Tom and I left for Washington, DC last Friday afternoon in the snow storm. A good friend of Tom’s was retiring and we were going to his party. We rented a small SUV that Enterprise bumped up to a mega bus-free of charge. At first Tom complained about driving a F@*#ing truck, but soon settled as the road conditions worsened.
Somewhere mid Pennsylvania we stopped for gas. While we got out of the car Tom shared his Uncle Paul’s remedy for dirty, icy windshields. Coca Cola. “Oh,” I said, casually thinking that was the stupidest thing I had ever heard. First, because Tom and his Uncle Paul are from Georgia, what do they know about snow in the deep south and second, Yankees make wind shield wiper fluid that works amazingly well.
As I walked into the convenience store to use the bathroom, Tom yelled, “Get some Coke while you are in there.” Tom doesn’t drink Coke so I gathered he wanted me to buy the sugary drink for windshield purposes. “Are you serious?” I yelled back. Sternly, more sternly than is usual for Tom, he yelled back, “YES and get a big one.”
As I headed to the soda case I concerned myself with the definition of big. Was he planning to dump the Coke into the wiper reservoir or simply splash it on the windshield? I decided if it were the former I would put my foot down on his southern solution. Every Yankee worth her salt knows soda in the wiper washer system would gum up the works. But, if he felt better following Uncle Paul’s example and splashing Coca Cola on the window, I would keep my mouth shut. I selected what I thought was a middle of the road size bottle, too small to empty into the fluid keeper, but large enough for Tom to believe I was taking his and Uncle Paul’s sage advice seriously.
I couldn’t wipe the smile off my face as I paid for the Coke. Perhaps they didn’t make blue liquid in big bottles in Uncle Paul’s day. I climbed up into the passengers seat, jammed the Coke into the too small cup holder, and off we went.
About an hour later we ran out of wind shield wiper fluid.

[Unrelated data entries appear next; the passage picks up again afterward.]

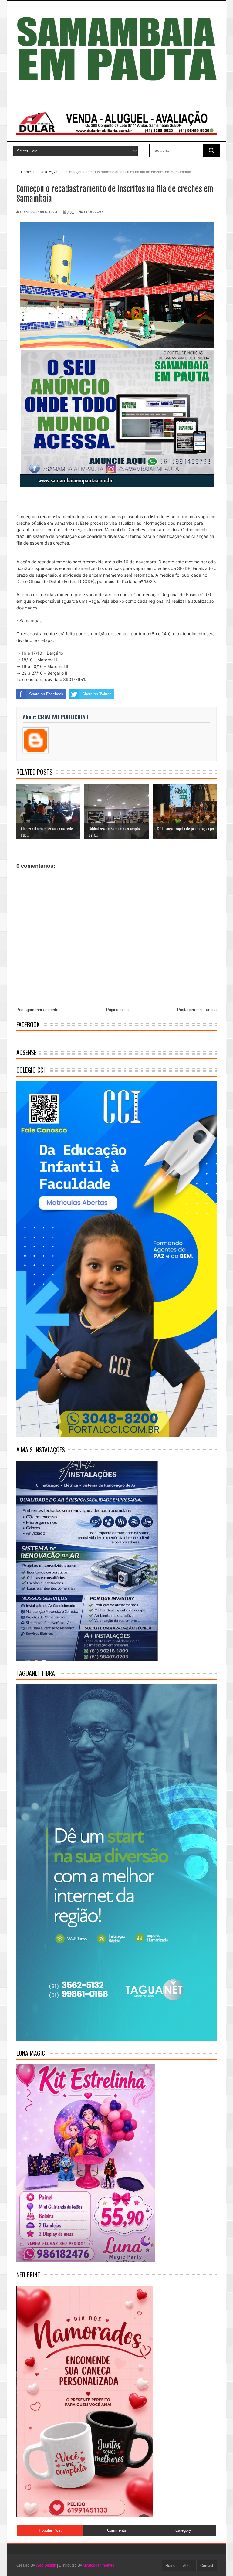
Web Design (46, 2565)
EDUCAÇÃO (93, 212)
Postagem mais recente (37, 1009)
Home (170, 2566)
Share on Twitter (96, 694)
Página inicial (118, 1009)
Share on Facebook (46, 694)
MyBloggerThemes (98, 2565)
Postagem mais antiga (197, 1009)
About (188, 2566)
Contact (206, 2566)
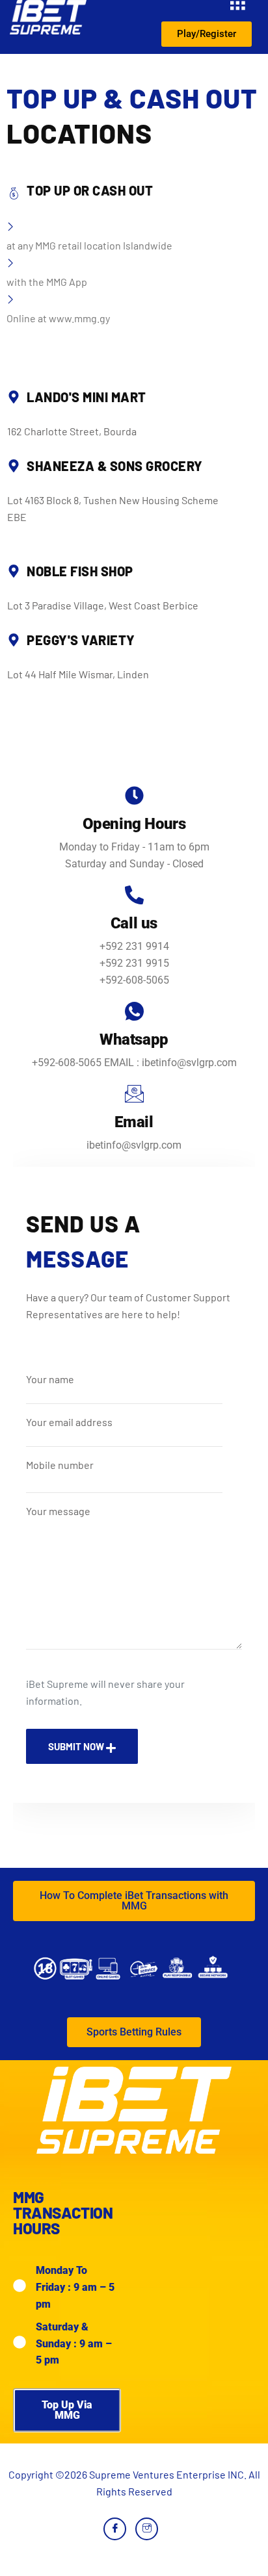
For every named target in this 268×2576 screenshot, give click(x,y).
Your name (50, 1379)
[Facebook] (114, 2529)
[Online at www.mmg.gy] (134, 272)
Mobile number (60, 1465)
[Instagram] (146, 2529)
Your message (58, 1511)
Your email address (69, 1422)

“Where’s the Coke?” Tom asked.
Trying desperately to hide my grin, I un-wedged the bottle, “Here.”
“Open your window and throw it on the windshield.”
Silence. (I couldn’t speak.)
“Throw it on the windshield.”
Okay, he was serious. This man from Georgia; who I just bought an Icelandic temperature rated down coat because he is always freezing “up north”; who does’t know when you run out of wiper fluid you turn the wipers off so the road grime doesn’t smear into an opaque curtain across the windshield; who drove minimally in the snow before he met me with my 4 wheel drive CRV because he drove an adorable little convertible that couldn’t get out of the driveway in the rain, wanted me to stick my hand out the car window and throw Coke.
I instantly flashed to my childhood.
When my family took road trips we did not stop to pee, dad refused. Instead there was a handy dandy “pee pot”, aka mayonnaise jar, we used when nature called. On one particular trip I had to tee tee, that’s we called it. Mom climbed into the back seat, held the pee pot for me and I tinkled. After I filled the jar mom reached the bottle out of the front seat window and tossed the liquid. My pee aerodynamically found the first available opening, the back seat passenger window, where mom and I sat. We were covered in tee tee.
Dad, who was from Alabama, stopped the car.
So like my mother before me, I opened the window and threw Coke on the windshield. However I began laughing so hard it was difficult to do. I held really tight, calmed my self down and tossed. Boy Jov it worked. The 6 inch by 6 inch, upper right hand corner of the wind shied, where the coke hit at our high rate of speed, cleared. Unfortunately we still could not see the road in front of us.
I suggested we stop to get the blue stuff they sell up north for times such as these.
Tom agreed. Then took a sip of Coke.